All four are represented, in order, by Robert Saleh, Ramon Foster, Easton Freeze, and me.

Saleh and Easton have nearly the same exact philosophy on why they choose “no turnovers”. The difference between the best players in the league and practice squad players is not about talent. It’s about opportunity. It’s about experience when getting that opportunity and knowing how to seize it. Coaches, at their core, believe they can help support a backup level player elevated due to injury if they know the ultimate disaster play of a turnover is eliminated.

Ramon and I see it similarly too. With his actual NFL experience, it comes down to knowing and trusting the player beside you and believing your best players give you the best chance to win.

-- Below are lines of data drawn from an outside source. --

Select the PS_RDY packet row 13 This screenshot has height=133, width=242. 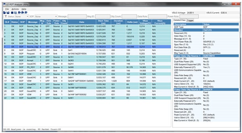(31, 67)
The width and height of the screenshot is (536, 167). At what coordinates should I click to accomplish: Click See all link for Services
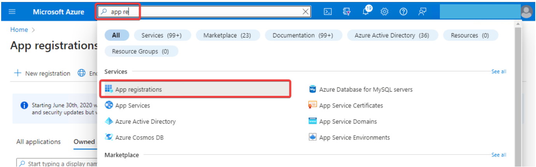[x=498, y=71]
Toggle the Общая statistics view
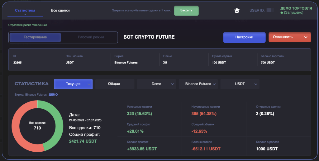 click(x=114, y=84)
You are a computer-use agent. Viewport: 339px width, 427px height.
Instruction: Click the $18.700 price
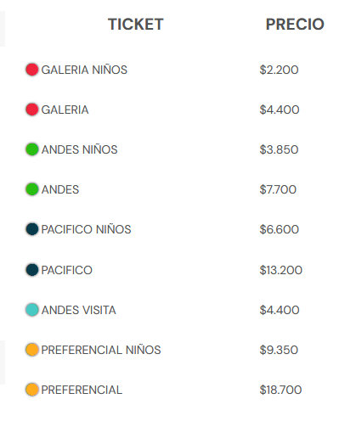280,390
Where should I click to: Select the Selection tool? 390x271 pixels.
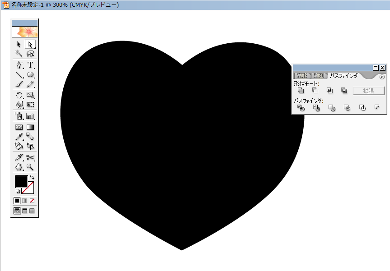point(18,43)
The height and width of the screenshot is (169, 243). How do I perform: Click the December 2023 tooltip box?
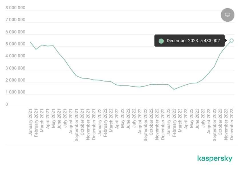190,41
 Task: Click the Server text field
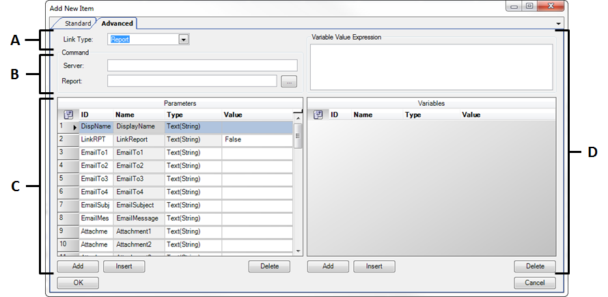(x=202, y=66)
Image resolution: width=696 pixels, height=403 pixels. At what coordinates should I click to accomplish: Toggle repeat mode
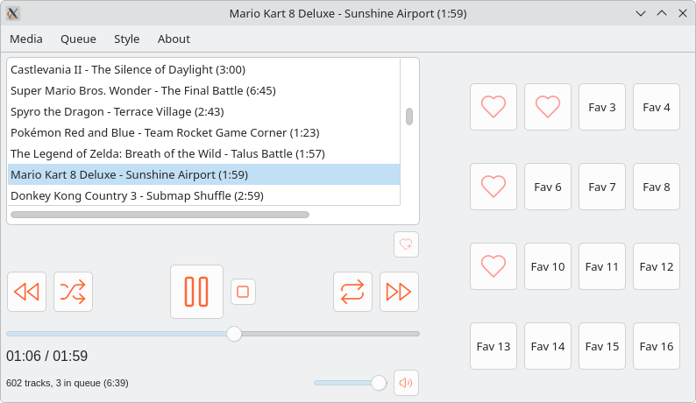click(352, 292)
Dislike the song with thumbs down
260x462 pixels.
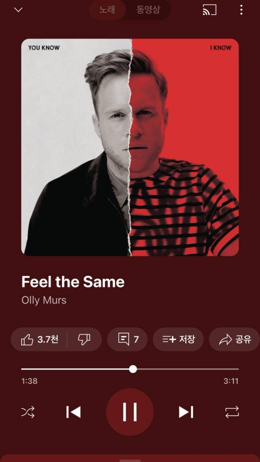tap(84, 339)
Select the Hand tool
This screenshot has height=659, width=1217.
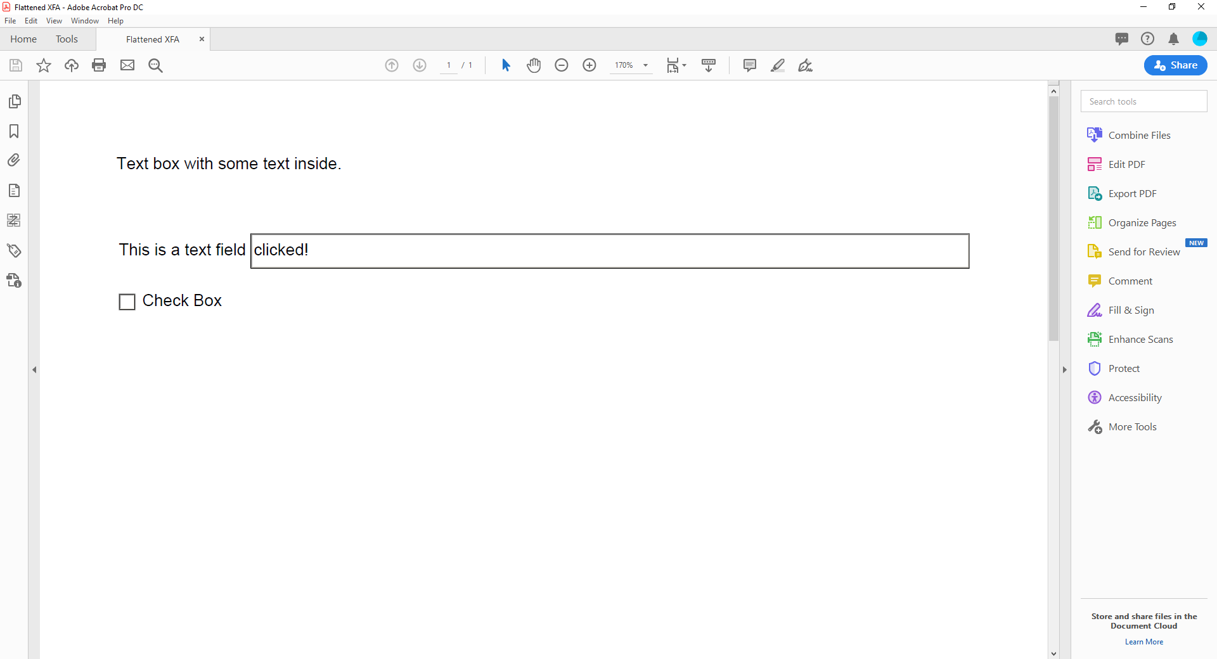click(x=534, y=65)
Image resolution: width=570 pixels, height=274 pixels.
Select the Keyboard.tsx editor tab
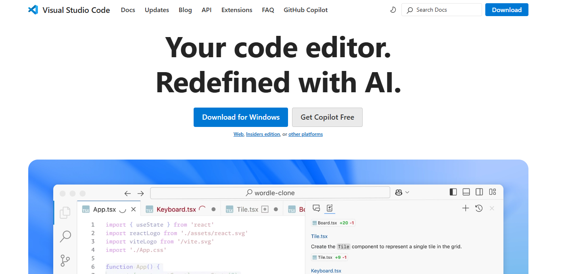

In my opinion, if both teams have their best players and other team’s get the best of me, they force our team into a mistake, then tip of the cap. I’m more accepting of losing best vs best than losing with the unknown of “what if our best player(s) were healthy?”

There are many examples that expose each answer. I’ll pick the easiest ones.

Saleh isn’t wrong. San Fran was beat up bad, limping its way to a 12-5 regular season record with a road playoff win in Philadelphia. However, the next week was it. The soon-to-be Super Bowl champion Seattle Seahawks took the 49ers out of their misery with a 41-6 obliteration. All because the 49ers were the most injured team in football.

The 2021 Titans set the NFL record for most total players to be on the roster in one regular season, because Mike Vrabel’s squad was the most injured team in NFL history that year. STILL the Titans won 11 games and earned the top seed in the AFC Playoffs. In that first playoff game against the Cincinnati Bengals the Titans were back to full (roster) strength. QB Ryan Tannehill threw three back breaking interceptions. The Titans were toast.